Michael Francis Chisholm

Chemical mechanical planarization of multilayer dielectric stacks

Sub-0.5 micrometers multilevel metal schemes impose stringent requirements on both gap-fill and planarity of interlevel dielectrics. A variety of novel materials and processes are being investigated to meet these process requirements. In this paper, four dielectrics with good gap- filling capabilities are evaluated for planarity characteristics: SiO2 deposited using a high density plasma (HDP) with simultaneous deposition and sputtering, an organic spin-on-glass material SOG-A, an inorganic spin-on-glass material SOG-B, and SiO2 deposited using ozone and TEOS at sub-atmospheric pressure (SACVD). These materials are used for gap-fill followed by a capping layer of PETEOS. For global planarization, only the top layer of PETEOS is planarized using chemical mechanical polishing (CMP) without exposing the underlying gap-fill material. Planarization characteristics of the dielectric stacks are found to be significantly different, both before and after CMP. The CMP throughput is found to be very sensitive to the choice of the dielectric stack. For a given planarity goal, the CMP throughputs of three of the dielectric stacks are found to be significantly higher than that of a conventional single layer interlevel dielectric (ILD) consisting of only PETEOS.

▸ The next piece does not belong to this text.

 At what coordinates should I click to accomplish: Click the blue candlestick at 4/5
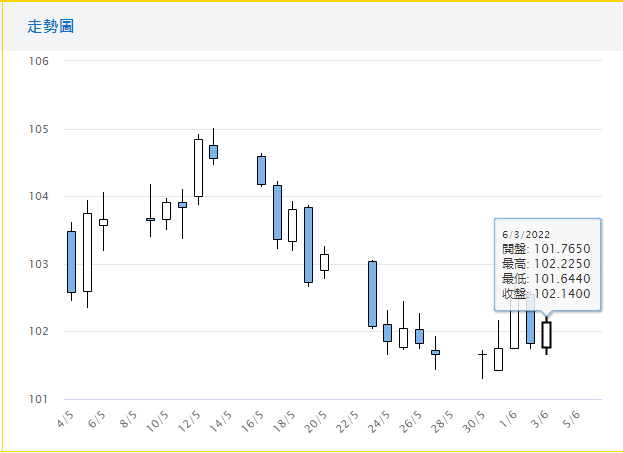[x=71, y=261]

Chemical Vapor deposition (CVD) TiN: a barrier metallization for submicron via and contact applications

A new technique for low temperature CVD TiN is introduced as a barrier/glue layer for sub 0.5 micron applications. Excellent conformity (> 70%) is achieved while maintaining good electrical performance and reliability. The films are shown to be polycrystalline TiN with no preferred grain orientation. In addition compositional analysis shows significant amounts of carbon in the film presumably between the grains. The electrical properties of the CVD film were evaluated at the via and contact level. The contact and via resistances of tungsten plugs using CVD TiN glue layers are shown to be comparable to plugs using sputtered TiN. The barrier performance of the film was also evaluated at the contact level. The superior junction leakage data indicate that the CVD TiN film should have wide application as a barrier metal for sub 0.5 mm applications.